> TASK GOAL: Return exactly the lines below, starting with the one that has "The height and width of the screenshot is (771, 1568)." and going on through the one that has "Click the Incluir".

> RAW DATA:
****************************************

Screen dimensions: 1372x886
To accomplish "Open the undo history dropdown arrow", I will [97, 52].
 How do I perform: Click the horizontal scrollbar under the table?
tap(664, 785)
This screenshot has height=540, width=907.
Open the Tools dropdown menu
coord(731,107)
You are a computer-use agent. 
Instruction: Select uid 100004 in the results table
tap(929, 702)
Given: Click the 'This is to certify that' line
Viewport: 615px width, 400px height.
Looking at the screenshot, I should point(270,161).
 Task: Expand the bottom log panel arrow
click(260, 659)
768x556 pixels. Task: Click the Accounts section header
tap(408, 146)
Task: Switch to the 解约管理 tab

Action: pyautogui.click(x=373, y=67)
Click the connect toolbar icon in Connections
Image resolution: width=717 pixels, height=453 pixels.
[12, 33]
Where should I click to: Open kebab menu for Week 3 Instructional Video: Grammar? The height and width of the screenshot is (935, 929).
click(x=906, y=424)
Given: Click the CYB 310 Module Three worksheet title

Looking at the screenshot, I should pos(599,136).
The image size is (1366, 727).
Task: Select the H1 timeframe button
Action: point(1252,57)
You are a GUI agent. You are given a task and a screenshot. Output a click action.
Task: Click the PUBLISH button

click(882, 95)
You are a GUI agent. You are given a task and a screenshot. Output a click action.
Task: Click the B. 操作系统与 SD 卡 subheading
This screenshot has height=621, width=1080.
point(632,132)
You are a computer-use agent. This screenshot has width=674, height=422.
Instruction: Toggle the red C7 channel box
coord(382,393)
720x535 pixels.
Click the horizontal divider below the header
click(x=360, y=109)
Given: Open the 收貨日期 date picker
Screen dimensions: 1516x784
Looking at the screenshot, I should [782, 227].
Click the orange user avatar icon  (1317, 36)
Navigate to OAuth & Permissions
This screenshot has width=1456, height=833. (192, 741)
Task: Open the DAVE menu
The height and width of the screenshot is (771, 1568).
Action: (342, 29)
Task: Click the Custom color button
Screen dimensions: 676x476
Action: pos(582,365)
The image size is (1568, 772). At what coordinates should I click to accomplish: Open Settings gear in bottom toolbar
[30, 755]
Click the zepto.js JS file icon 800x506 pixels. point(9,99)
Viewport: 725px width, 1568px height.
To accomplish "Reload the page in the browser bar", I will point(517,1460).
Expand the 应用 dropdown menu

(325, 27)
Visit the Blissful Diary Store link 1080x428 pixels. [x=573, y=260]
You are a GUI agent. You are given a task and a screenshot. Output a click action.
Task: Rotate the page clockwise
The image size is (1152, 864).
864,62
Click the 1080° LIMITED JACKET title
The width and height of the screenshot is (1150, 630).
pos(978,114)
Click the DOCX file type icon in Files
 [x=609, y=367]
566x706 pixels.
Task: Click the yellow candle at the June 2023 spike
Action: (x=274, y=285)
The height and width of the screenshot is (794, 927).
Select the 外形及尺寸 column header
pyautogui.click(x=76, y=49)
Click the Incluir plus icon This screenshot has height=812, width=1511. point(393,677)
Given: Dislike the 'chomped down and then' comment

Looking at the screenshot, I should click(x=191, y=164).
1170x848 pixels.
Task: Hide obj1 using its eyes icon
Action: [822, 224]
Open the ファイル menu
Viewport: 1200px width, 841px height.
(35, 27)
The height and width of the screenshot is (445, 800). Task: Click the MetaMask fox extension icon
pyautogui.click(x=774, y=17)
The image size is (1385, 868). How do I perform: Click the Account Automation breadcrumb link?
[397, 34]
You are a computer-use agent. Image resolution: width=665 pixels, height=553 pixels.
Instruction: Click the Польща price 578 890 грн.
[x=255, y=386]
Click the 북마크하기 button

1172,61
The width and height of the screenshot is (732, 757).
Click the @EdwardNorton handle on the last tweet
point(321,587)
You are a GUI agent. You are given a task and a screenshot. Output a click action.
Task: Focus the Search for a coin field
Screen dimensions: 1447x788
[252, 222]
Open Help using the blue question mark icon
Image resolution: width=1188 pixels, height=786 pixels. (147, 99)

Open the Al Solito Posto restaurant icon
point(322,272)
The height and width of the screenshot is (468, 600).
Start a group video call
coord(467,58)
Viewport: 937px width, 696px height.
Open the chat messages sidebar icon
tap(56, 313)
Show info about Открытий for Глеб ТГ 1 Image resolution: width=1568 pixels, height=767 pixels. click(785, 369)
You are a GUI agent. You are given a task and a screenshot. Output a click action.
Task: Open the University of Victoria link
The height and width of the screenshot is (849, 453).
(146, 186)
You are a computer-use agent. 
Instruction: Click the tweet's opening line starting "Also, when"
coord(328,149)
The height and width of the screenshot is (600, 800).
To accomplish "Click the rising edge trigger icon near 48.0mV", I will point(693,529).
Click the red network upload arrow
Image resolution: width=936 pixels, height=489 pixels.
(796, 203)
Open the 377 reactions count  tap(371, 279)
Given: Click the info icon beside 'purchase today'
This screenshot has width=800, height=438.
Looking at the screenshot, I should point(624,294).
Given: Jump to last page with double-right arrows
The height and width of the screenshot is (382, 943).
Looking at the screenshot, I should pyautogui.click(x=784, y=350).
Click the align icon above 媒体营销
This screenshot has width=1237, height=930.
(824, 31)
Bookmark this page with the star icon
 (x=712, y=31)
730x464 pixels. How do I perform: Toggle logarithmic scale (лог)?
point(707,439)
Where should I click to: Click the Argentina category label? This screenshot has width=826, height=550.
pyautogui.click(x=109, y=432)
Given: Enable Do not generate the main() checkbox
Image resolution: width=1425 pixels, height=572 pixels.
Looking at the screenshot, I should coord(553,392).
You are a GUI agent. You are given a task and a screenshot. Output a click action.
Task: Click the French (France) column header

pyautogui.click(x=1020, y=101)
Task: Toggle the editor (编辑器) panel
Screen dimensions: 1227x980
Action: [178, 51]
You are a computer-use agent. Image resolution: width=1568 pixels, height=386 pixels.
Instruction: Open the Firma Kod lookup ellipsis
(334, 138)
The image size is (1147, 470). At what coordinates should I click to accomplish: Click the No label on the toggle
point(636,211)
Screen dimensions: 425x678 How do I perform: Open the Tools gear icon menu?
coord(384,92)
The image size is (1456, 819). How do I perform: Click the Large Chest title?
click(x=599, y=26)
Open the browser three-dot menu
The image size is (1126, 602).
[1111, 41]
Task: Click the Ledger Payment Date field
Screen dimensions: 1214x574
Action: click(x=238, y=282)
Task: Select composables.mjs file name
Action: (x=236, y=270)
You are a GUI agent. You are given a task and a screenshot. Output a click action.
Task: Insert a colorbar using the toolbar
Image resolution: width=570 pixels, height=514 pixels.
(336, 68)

****************************************

> WRITTEN RESPONSE:
The height and width of the screenshot is (771, 1568).
Action: (342, 29)
Task: Click the Custom color button
Screen dimensions: 676x476
Action: pos(582,365)
The image size is (1568, 772). At what coordinates should I click to accomplish: Open Settings gear in bottom toolbar
[30, 755]
Click the zepto.js JS file icon 800x506 pixels. point(9,99)
Viewport: 725px width, 1568px height.
To accomplish "Reload the page in the browser bar", I will point(517,1460).
Expand the 应用 dropdown menu

(325, 27)
Visit the Blissful Diary Store link 1080x428 pixels. [x=573, y=260]
You are a GUI agent. You are given a task and a screenshot. Output a click action.
Task: Rotate the page clockwise
The image size is (1152, 864).
864,62
Click the 1080° LIMITED JACKET title
The width and height of the screenshot is (1150, 630).
pos(978,114)
Click the DOCX file type icon in Files
 [x=609, y=367]
566x706 pixels.
Task: Click the yellow candle at the June 2023 spike
Action: (x=274, y=285)
The height and width of the screenshot is (794, 927).
Select the 外形及尺寸 column header
pyautogui.click(x=76, y=49)
Click the Incluir plus icon This screenshot has height=812, width=1511. point(393,677)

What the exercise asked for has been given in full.